### [What the task asks]
Pick out and copy each line in the entries below that contains the string "Rīgas". Case counts, so match it with the same capitalization.
■ ■ ■ ■
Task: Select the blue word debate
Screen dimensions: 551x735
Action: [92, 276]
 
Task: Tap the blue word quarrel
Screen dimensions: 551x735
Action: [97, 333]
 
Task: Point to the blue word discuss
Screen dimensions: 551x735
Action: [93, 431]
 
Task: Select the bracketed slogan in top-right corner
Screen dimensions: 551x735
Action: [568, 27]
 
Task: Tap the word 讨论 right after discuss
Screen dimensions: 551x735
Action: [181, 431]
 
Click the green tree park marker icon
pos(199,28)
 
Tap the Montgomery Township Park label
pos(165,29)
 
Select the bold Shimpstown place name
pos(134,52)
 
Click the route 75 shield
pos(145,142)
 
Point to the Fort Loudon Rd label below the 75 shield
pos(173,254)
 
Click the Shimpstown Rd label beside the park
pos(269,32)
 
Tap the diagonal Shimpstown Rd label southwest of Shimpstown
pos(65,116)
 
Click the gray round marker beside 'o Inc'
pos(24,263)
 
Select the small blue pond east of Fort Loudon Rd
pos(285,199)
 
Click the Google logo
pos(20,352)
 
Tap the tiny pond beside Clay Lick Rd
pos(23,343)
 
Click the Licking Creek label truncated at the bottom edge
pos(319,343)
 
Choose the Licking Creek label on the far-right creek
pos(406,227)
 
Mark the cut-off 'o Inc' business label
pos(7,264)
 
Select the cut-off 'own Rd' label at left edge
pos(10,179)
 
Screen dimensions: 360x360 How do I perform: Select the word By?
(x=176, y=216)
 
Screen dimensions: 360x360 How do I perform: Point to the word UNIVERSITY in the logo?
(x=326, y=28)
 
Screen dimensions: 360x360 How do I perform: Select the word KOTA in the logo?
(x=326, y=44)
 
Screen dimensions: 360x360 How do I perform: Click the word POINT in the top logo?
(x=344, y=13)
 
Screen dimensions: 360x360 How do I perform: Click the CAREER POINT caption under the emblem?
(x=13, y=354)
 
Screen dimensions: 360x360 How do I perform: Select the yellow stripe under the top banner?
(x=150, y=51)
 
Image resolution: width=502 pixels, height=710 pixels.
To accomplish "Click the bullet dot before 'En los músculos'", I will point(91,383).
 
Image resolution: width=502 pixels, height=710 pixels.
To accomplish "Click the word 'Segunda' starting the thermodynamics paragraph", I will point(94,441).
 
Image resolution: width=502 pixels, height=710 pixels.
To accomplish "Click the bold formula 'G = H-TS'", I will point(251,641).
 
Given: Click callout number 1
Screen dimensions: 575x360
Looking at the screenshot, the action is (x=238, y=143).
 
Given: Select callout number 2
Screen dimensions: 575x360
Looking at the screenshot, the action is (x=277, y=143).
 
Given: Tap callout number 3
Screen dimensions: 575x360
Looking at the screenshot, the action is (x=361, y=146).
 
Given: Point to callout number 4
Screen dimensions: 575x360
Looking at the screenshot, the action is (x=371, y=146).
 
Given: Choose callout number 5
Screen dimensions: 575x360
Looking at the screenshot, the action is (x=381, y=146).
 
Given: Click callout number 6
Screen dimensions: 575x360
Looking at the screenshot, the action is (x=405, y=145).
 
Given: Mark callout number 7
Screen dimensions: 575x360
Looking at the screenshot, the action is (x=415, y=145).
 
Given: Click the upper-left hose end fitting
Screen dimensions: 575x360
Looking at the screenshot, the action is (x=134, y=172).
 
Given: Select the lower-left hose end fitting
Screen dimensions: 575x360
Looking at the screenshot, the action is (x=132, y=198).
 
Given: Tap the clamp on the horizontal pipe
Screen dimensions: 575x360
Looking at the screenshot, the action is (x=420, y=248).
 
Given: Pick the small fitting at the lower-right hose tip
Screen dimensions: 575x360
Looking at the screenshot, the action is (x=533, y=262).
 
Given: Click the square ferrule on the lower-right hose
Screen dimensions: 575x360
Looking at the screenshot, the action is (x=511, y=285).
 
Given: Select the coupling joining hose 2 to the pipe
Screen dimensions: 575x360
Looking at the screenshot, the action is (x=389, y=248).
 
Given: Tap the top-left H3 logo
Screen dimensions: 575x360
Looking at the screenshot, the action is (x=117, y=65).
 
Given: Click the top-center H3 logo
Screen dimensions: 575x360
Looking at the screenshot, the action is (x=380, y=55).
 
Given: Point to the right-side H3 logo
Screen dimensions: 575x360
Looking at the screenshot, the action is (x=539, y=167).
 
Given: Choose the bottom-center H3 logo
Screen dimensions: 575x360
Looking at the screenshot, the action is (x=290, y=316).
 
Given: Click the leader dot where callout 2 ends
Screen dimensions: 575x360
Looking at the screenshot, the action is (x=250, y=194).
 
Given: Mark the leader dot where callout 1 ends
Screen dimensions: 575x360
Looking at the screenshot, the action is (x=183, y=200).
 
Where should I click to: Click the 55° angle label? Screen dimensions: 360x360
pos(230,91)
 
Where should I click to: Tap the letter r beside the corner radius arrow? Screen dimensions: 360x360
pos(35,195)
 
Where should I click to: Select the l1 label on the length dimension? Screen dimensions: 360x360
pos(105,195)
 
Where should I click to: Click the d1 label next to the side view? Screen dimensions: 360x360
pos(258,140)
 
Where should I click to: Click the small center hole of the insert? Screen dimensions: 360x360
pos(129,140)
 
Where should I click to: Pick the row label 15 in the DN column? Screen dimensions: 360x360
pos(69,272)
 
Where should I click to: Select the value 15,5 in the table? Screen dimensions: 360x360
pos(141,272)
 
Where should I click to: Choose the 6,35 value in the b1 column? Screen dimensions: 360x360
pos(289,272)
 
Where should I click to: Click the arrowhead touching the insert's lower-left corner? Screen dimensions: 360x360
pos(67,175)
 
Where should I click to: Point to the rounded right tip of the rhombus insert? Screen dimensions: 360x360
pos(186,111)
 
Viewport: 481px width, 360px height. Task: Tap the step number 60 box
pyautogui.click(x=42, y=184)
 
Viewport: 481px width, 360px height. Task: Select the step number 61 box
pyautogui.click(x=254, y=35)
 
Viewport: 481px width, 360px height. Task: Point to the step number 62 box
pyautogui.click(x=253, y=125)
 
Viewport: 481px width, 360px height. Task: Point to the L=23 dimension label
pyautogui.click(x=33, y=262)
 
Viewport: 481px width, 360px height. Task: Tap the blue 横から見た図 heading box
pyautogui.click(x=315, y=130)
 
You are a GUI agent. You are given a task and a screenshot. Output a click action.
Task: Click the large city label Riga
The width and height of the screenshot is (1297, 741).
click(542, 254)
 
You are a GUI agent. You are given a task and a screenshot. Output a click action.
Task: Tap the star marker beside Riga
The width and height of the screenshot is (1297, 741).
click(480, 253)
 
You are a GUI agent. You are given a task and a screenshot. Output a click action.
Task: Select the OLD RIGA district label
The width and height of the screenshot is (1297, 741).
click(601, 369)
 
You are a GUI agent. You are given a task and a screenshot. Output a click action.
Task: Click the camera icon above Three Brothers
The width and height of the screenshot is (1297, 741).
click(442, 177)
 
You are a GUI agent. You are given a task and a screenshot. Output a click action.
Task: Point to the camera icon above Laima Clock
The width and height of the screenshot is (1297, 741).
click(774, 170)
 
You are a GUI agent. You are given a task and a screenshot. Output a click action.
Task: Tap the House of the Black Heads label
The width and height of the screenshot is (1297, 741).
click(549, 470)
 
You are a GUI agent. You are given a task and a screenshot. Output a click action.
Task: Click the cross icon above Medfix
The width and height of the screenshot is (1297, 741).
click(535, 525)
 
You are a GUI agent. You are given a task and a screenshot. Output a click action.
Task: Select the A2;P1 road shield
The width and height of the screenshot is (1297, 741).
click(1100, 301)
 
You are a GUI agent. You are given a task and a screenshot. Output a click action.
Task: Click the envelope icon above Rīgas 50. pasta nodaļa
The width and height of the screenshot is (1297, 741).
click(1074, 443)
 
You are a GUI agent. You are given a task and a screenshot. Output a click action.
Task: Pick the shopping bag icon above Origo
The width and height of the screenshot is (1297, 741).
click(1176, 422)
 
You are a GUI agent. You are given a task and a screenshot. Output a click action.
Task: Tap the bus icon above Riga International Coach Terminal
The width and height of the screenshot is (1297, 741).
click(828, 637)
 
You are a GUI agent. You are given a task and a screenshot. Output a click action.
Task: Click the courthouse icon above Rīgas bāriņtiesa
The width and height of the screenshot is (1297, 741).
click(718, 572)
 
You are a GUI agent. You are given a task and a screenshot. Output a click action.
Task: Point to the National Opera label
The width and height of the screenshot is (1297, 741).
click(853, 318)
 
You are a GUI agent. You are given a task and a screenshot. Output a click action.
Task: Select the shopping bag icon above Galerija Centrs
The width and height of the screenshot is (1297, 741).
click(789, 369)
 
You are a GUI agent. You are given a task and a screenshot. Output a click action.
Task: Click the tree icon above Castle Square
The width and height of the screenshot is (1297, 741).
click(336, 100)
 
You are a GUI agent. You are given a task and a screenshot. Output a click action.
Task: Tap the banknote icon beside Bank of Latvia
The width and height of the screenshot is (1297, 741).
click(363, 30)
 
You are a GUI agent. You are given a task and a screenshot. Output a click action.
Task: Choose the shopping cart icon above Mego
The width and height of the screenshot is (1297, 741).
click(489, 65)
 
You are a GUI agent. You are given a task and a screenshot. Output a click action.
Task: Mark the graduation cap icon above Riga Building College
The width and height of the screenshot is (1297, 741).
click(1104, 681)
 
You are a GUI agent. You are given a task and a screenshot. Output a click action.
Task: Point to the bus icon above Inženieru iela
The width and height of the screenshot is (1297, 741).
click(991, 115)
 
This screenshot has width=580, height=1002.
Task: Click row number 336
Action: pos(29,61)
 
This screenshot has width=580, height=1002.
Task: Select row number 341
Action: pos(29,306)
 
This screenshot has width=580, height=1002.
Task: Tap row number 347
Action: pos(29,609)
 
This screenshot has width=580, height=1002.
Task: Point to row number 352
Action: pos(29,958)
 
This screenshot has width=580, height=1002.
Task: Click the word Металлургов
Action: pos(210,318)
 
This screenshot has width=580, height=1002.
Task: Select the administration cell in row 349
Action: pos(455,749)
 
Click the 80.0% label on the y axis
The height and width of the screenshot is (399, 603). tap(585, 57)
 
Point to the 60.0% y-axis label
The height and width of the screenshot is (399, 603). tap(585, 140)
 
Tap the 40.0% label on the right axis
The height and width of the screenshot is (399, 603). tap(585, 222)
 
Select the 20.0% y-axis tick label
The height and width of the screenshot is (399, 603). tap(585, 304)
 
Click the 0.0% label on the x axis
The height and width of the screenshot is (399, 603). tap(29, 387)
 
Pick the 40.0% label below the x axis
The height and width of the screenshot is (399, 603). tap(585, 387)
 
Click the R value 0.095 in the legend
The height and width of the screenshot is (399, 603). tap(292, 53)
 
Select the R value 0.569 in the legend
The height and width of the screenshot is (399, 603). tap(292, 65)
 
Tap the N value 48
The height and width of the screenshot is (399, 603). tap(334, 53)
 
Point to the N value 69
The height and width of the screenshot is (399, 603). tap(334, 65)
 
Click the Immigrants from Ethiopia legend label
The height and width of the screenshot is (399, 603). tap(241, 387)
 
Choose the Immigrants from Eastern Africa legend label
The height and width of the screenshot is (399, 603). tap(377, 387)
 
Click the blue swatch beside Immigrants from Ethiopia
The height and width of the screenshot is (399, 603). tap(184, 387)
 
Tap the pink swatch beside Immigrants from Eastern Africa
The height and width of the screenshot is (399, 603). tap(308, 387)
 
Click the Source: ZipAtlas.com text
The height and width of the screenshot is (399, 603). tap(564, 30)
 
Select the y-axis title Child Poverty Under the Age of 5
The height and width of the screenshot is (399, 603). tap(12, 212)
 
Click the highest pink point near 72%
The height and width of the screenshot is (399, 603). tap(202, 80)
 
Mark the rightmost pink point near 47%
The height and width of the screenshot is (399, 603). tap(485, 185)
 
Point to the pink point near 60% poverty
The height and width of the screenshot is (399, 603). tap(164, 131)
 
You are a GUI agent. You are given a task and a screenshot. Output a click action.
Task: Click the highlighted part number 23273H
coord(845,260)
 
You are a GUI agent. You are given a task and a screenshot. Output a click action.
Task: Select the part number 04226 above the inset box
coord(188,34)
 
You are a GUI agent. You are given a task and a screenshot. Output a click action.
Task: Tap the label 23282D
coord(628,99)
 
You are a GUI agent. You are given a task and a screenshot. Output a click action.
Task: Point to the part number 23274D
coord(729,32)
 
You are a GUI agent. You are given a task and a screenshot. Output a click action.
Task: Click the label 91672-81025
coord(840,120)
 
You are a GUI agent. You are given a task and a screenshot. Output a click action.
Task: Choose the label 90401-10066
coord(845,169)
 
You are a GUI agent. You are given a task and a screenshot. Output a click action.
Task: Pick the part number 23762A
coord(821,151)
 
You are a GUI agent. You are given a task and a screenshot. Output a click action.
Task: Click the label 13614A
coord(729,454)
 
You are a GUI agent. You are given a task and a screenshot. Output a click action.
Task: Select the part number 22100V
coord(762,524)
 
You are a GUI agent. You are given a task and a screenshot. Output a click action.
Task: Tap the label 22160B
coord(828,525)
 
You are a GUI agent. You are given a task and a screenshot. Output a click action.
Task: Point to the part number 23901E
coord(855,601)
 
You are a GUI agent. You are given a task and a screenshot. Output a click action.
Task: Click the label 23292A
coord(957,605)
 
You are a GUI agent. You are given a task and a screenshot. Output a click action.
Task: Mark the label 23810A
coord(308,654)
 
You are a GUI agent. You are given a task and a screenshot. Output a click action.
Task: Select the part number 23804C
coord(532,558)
■ ■ ■ ■
### [Task result]
Task: Click the envelope icon above Rīgas 50. pasta nodaļa
Task: Click the courthouse icon above Rīgas bāriņtiesa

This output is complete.